Only when somebody arrived the spell broke and the world would suddenly recalibrate itself. The presence of another person would function as a reference point and bring time back to the right pace and give back the right texture to the world.

This experience convinced me that reality is much more of a flexible concept than it seems at first glance. The sense of “reality” is a mix of ourselves, the physical world, and the social world.

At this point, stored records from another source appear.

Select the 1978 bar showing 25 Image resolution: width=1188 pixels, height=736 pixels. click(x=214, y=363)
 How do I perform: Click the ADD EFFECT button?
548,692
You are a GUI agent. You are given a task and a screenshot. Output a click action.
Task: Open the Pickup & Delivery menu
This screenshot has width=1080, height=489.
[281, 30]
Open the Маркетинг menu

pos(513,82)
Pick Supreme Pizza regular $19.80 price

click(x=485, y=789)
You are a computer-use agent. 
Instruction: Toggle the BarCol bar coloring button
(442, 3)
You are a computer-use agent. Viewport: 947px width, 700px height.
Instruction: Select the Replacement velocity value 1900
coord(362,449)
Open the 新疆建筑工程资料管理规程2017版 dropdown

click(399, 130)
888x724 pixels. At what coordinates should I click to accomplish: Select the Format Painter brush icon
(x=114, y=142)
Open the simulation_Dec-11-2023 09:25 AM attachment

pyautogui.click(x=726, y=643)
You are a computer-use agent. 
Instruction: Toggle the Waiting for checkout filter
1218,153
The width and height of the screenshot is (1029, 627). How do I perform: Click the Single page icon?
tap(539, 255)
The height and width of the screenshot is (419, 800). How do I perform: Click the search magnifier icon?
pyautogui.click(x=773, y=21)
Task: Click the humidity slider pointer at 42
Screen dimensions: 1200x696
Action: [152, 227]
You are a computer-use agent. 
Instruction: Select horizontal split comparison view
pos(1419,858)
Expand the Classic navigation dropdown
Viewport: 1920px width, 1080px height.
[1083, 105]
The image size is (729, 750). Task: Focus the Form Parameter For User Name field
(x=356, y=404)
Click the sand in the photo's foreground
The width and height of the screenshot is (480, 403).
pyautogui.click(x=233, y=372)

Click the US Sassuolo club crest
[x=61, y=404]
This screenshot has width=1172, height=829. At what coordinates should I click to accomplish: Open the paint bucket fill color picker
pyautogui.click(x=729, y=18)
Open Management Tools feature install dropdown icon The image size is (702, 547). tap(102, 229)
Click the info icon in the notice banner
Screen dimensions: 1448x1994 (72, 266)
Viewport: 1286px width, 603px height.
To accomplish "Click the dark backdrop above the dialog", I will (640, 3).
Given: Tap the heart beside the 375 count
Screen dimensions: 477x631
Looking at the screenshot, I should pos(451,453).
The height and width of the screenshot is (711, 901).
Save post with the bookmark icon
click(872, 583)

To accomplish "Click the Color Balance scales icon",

So, where does this leave our selves? Which movie do I want to see? Which life do I want to live? So many questions, so few answers.

Outside the Castle

Yesterday my horoscope urged me to get cozy with people and “do not remain outside the castle.” I could really see myself outside that castle. It felt so right. Everybody is in the castle having a good time. I’m outside the thick walls, looking up and unsure what to do. Should I knock at the door and try to get in? Should I stay outside? Should I just go home?

Castle

It reminds me of when I moved to Pisa to go to college. I’d just left home for the first time, and I felt very lonely. I rented a room in the house of a crazy family from Naples. From my window I could see the apartment on the other side of the street. There were people going in an out at all times. They would shout from the street, the girls in the apartment would open the window, look down and greet the visitors with laughs and witty remarks. The sound of those windows opening and closing, the laughs and the greetings that were never for me made me feel even more lonely.

That feeling is still with me today. I was sure then that somebody had locked me outside the castle, but now I know that it’s not that simple. I bring that feeling with me, anywhere I go. Even when I’m invited in the castle, some of those thick castle walls follows me, revealing the awkward outsider.

It’s about protection and about not losing myself. It’s about the distance between one person and another and the effort that takes to cover it. It’s about the lack of social efficacy and the fear that my boundaries will be violated. It’s about the intense desire to be with others and the intense desire to be with myself, and the impossibility to find a balance. It’s about feeling vulnerable and the fear to be hurt once again. It’s about the danger that I always feel in the presence of others.

Most of all is about the boundaries between me and the rest of the world: fragile, full of holes, leaking, and kept together by pieces of tape.